Mulligan swallowed his shot of bourbon and took a swig of beer. He was eager to get to the point, but he knew Jennings liked to chat about this and that before getting down to business.
“So,” Mulligan asked, “what are you doing with yourself these days?”
“Mornings I putter around the house. Most afternoons I drop in here to play a little pool and shoot the shit with old friends. ’Course, I’ll have to find another job if the Republicans on the city council get their way. They’re tryin’ to slice all the city pensions in half.”
“Already happened in Central Falls,” Mulligan said. “From what I hear, Providence and Pawtucket could be next.”
“Hard times,” Jennings said.
“Unless you’re on Wall Street.”
“Jesus, don’t get me started. They keep shipping jobs overseas and the whole country’s gonna be outta work. One of these days, you’ll dial 911 and find yourself talking to some moron in Bangladesh.”
&nb
sp; They sipped their beers, Mulligan hoping they’d chatted enough.
“So,” Jennings said. “Workin’ on anything interesting?”
“I am. I was thinking you might be able to help.”
“Let’s hear it.”
“Twenty-one years ago, somebody broke into a house on Inez Avenue and attacked a woman with a knife.”
“Sue Ashcroft,” Jennings said.
“You remember this?”
“Oh yeah. It was maybe my third or fourth case after I made chief of detectives.”

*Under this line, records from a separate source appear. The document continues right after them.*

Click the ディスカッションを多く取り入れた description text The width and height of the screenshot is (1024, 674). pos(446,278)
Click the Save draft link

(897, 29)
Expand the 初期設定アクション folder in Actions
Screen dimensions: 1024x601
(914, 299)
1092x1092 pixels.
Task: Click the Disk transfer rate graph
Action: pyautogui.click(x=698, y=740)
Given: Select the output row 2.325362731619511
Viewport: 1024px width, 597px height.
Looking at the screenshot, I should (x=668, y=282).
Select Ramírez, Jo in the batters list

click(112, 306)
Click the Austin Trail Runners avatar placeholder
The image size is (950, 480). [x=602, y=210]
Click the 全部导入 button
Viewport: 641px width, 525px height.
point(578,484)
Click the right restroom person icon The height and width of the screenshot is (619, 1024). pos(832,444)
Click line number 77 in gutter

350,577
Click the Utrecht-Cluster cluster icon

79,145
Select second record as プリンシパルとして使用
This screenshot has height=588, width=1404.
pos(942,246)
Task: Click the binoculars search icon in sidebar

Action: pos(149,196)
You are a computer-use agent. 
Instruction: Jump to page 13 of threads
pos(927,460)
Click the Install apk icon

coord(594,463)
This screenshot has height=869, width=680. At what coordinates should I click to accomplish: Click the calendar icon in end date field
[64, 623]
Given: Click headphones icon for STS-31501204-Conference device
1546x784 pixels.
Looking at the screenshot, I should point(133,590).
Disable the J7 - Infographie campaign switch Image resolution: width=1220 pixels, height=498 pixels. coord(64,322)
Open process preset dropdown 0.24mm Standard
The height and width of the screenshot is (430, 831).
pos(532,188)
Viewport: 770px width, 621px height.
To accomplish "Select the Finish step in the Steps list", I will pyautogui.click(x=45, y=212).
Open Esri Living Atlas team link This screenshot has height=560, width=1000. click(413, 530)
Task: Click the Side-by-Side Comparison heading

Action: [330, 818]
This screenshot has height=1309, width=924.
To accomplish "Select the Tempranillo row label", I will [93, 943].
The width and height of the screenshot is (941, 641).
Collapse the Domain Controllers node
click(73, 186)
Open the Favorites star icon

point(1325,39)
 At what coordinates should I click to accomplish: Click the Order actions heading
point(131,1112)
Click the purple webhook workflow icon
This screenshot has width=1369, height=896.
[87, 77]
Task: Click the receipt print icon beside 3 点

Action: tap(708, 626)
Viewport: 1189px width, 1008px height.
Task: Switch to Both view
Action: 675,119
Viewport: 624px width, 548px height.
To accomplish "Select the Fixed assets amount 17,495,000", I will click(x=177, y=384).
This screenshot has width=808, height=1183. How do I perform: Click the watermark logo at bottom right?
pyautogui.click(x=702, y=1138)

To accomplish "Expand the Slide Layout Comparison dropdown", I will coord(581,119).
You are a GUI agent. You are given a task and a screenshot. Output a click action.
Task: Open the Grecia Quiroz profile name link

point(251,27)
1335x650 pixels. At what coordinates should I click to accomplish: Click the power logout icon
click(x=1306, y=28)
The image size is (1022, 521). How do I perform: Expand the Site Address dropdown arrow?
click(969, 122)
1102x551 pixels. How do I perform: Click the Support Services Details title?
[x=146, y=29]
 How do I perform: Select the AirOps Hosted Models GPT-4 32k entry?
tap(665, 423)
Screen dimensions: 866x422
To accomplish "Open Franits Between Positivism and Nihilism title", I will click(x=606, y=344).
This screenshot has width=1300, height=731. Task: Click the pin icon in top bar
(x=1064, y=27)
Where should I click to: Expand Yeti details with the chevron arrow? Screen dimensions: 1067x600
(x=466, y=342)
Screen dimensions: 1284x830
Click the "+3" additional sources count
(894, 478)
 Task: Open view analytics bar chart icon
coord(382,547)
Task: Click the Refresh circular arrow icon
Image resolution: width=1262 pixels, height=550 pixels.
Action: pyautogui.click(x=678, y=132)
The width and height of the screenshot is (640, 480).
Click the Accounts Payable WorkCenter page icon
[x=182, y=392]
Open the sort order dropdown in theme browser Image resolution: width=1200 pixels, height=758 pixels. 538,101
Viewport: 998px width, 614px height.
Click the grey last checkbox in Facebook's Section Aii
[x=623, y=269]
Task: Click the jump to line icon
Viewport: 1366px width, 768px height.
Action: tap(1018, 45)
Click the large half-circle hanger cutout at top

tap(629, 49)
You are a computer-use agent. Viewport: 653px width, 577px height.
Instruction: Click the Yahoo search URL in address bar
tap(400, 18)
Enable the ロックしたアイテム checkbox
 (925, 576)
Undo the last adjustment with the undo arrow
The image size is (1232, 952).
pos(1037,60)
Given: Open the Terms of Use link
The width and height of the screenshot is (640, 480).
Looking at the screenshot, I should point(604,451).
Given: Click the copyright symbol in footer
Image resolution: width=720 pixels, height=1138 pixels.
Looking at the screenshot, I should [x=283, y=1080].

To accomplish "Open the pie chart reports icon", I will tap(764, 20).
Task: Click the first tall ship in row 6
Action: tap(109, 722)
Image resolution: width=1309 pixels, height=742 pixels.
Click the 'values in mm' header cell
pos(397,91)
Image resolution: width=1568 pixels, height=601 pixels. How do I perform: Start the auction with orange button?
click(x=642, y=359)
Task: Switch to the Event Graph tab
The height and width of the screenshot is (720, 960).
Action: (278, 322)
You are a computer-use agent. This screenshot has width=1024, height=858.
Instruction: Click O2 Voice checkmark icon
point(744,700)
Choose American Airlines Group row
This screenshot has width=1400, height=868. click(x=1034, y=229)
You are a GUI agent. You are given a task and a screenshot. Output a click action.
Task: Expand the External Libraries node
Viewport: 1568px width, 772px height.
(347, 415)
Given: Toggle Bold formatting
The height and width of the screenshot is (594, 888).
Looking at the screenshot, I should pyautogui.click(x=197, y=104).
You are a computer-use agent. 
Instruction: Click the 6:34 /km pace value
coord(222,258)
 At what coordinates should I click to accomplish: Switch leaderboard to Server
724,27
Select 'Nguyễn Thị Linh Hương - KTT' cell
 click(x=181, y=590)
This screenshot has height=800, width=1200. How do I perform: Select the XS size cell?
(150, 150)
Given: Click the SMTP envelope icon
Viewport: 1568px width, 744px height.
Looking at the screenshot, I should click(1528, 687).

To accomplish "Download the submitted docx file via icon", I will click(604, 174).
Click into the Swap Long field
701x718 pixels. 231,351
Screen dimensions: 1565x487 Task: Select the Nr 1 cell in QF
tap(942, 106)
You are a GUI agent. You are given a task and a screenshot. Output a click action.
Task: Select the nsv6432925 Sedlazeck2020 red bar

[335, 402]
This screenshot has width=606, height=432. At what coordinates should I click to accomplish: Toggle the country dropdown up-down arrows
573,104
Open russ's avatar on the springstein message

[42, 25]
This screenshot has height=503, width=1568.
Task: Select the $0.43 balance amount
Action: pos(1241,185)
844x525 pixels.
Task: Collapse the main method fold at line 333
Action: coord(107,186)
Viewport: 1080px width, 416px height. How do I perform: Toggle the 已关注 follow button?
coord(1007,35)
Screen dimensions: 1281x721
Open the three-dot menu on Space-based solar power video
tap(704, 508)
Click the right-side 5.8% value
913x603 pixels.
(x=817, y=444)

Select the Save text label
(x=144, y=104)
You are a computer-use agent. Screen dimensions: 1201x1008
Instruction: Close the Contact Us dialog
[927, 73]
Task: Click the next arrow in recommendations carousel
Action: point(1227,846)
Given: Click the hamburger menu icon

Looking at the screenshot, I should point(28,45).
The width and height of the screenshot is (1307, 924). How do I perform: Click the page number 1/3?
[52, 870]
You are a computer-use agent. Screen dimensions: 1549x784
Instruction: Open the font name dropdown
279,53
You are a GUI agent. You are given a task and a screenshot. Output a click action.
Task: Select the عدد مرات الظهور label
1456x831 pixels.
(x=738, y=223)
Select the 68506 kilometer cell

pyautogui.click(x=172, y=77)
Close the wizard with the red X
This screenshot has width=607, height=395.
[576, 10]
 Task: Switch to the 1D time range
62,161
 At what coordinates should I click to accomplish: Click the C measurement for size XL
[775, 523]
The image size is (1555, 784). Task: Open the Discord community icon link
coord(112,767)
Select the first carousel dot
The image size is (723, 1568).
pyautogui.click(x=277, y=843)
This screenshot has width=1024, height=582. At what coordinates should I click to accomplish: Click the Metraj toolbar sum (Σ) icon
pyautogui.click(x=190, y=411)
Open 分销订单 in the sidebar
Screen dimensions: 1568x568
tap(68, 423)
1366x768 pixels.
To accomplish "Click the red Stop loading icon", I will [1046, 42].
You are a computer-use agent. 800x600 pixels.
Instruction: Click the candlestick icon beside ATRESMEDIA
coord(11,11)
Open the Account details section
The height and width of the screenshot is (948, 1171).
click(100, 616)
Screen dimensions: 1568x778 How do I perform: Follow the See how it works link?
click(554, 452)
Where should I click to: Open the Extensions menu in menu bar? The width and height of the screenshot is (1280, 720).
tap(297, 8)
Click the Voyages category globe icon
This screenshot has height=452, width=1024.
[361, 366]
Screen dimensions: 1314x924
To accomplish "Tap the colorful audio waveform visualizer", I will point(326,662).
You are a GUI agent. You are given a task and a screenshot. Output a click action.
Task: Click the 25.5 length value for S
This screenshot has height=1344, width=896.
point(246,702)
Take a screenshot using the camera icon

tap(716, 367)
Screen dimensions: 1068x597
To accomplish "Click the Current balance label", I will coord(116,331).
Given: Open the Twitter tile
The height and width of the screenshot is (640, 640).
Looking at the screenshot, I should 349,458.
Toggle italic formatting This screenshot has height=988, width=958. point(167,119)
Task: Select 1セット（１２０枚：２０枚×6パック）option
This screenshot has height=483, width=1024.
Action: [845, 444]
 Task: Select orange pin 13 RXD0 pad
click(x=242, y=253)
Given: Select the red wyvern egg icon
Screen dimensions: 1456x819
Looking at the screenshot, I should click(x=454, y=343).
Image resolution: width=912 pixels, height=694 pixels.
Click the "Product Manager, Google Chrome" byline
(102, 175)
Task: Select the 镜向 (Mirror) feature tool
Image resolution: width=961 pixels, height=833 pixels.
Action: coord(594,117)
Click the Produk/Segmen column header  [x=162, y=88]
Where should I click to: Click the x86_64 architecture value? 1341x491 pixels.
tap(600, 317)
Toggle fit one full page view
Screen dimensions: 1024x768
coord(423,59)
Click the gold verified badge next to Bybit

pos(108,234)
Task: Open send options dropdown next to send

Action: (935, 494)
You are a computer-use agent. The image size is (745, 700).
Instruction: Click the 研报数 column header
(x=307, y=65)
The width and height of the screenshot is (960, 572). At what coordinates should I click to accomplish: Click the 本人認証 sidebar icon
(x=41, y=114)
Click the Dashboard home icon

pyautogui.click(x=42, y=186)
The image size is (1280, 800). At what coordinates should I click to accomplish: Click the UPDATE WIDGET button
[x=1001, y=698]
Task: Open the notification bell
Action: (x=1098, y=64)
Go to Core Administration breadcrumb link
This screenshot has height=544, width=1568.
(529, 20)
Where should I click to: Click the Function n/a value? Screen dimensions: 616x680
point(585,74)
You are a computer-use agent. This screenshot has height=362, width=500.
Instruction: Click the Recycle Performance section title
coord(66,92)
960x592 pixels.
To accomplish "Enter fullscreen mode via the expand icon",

“Her name’s Susan Zucchi now,” Mulligan said. “One of my colleagues tracked her down through her marriage license. Found her living in a nice house in Coventry.”
“That so?”
“Yeah.”
“How is she?”
“She’s good. Got herself an attentive husband, a couple of fine sons.”
“Glad to hear it. But why would the Dispatch go looking for her now, after all these years?”
“To ask her about Kwame Diggs.”
“Diggs? Shoulda shot that fucker full of holes when I had the chance.” He picked up his shot and sipped. “So what did she have to say?”
“That she’s always believed he was the one who attacked her.”
“Most likely was,” Jennings said.
“Really? He would have been just twelve years old.”
“He was only thirteen when Becky Medeiros was butchered, and we know for sure he did that.”
“Why didn’t I hear anything about this back then?” Mulligan asked.
“Chief’s orders. Folks were in a panic over the Medeiros and Stuart murders. He didn’t see any point in making things worse.”
“Was there any evidence tying Diggs to Ashcroft?”
“Nothing hard. Just circumstantial.”
“No prints?”
“A couple of bloody palm prints in the bedroom, but they were smeared. Not good enough to make a comparison.”
“No DNA?”
“Not enough of anything you could test. At least not back then. Folks who believe what they see on them CSI shows think there’s always hair, saliva, skin cells, or some other damned thing the lab rats can use to finger the perp. Most times it ain’t that easy.”
“What about the circumstantial evidence?”
Jennings raised his right hand and ticked it off one finger at a time: “Ashcroft was young and blond, just like Diggs’s other victims. In all three attacks, the perp pried the screen off an unlocked rear window and climbed inside. All three times, he didn’t bring a weapon with him. Just grabbed what he could find in the victims’ kitchens. All three times, the victims had multiple stab wounds.”